Ben Nemec openstack at nemebean.com
Mon Apr 1 21:10:31 UTC 2019



On 4/1/19 2:59 PM, Michael Still wrote:
> On Tue, Apr 2, 2019 at 5:06 AM Ben Nemec <openstack at nemebean.com 
> <mailto:openstack at nemebean.com>> wrote:
> 
> [snip]
> 
>     This matches my understanding of the intent behind privsep. Instead of
>     trying to figure out how to filter out dangerous paths or whatever, you
>     have the privileged code build the path out of sanitized data passed
>     in.
>     You still have to be careful about preventing injection attacks (say I
>     pass in [uuid]/../../..), but at least you don't have to try to write a
>     rootwrap filter for every possible path in every possible driver.
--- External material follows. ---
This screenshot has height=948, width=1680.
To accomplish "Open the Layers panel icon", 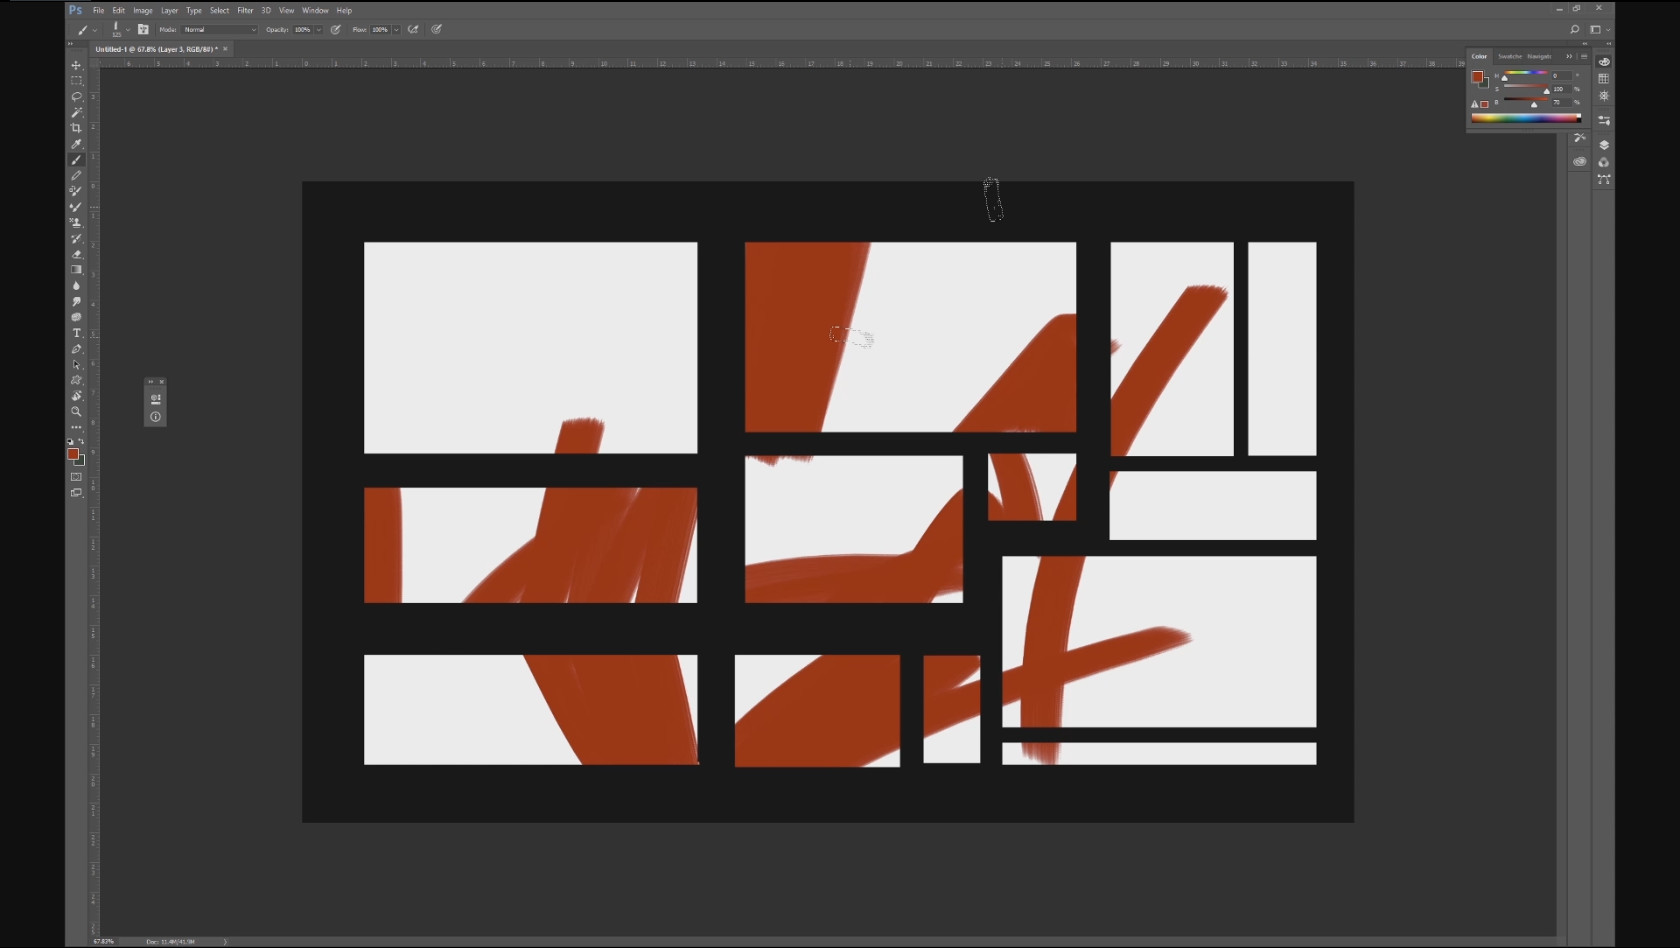I will pos(1604,144).
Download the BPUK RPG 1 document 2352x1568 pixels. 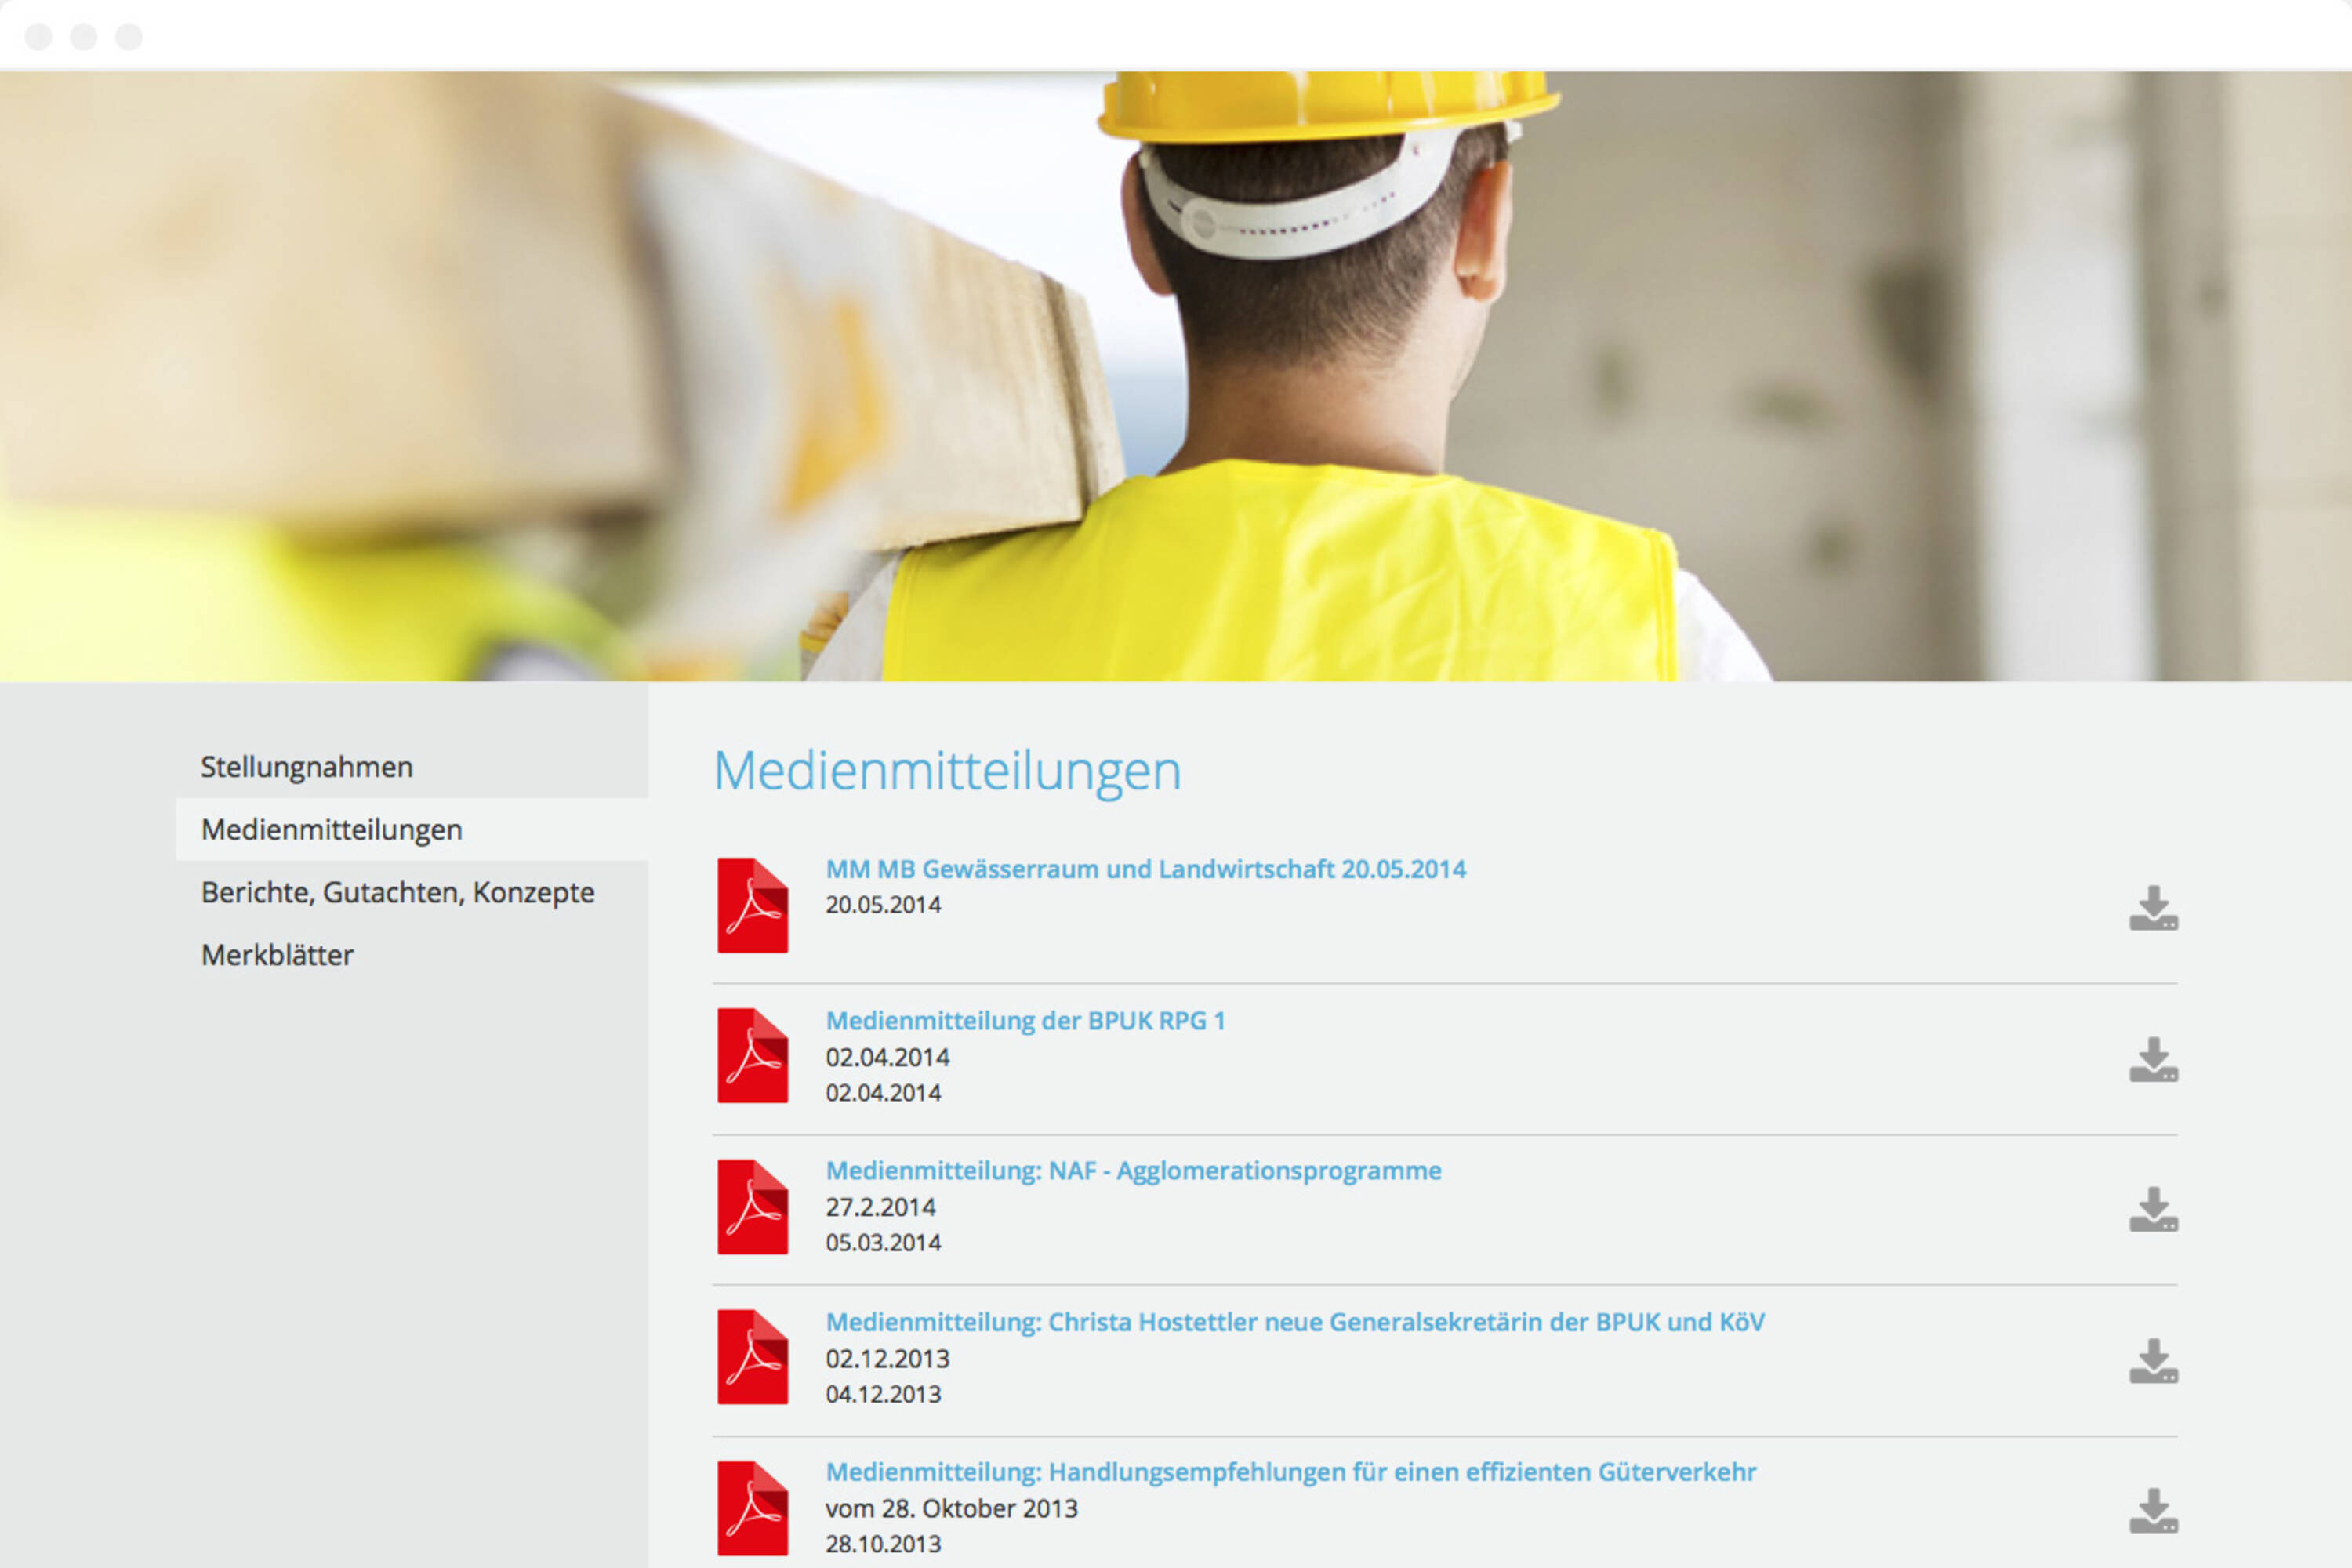click(x=2153, y=1060)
The
>     privileged driver code itself knows the correct path and won't allow
>     anything else.
> 
> 
> I don't think anyone disputes that theory.
> 
> The issue here is that the calling code in nova makes that very hard in 
> some cases. For example, nova.privsep.path.readfile exists because it is 
> called by nova.virt.disk.localfs.read_file [1], which takes a raw path 
> to read. That is in turn used by calling code to read at least two paths 
> that are generated in calling code. Now all of that is fixable, and 
> that's a relatively simple example, but it requires a call by call 
> analysis that is quite expensive to do and will cause a lot of code 
> churn to fix.
> 
> No one is saying we shouldn't do it. However, the current privsep code 
> took the approach of an incremental improvement on top of what we 
> already had, instead of attempting to boil the ocean in a single patch 
> series. The code for nova.virt.disk.localfs.read_file used to call a 
> method called read_file_as_root that was just as bad as what we have 
> now, but used rootwrap to cat arbitrary files in the filesystem (git 
> sha f535e8bb9905b5632416135af5789704db6d2867 is the original transition).
> 
> My point is that we need to start somewhere, and proposing that we 
> abandon privsep entirely because its not immediately perfect isn't very 
> helpful.

For the record, that was not at all my intent. It doesn't sound to me 
like the current privsep implementation is meaningfully worse than using 
rootwrap, and it seems to me that it should be much easier (note: 
easier, not easy) to move forward now that everything is using privsep. 
I was just +1'ing the desired end state of privsep calls not taking 
paths as input anymore.

> 
> Michael
> 
> 1: Well, there is one other caller, but you get the idea.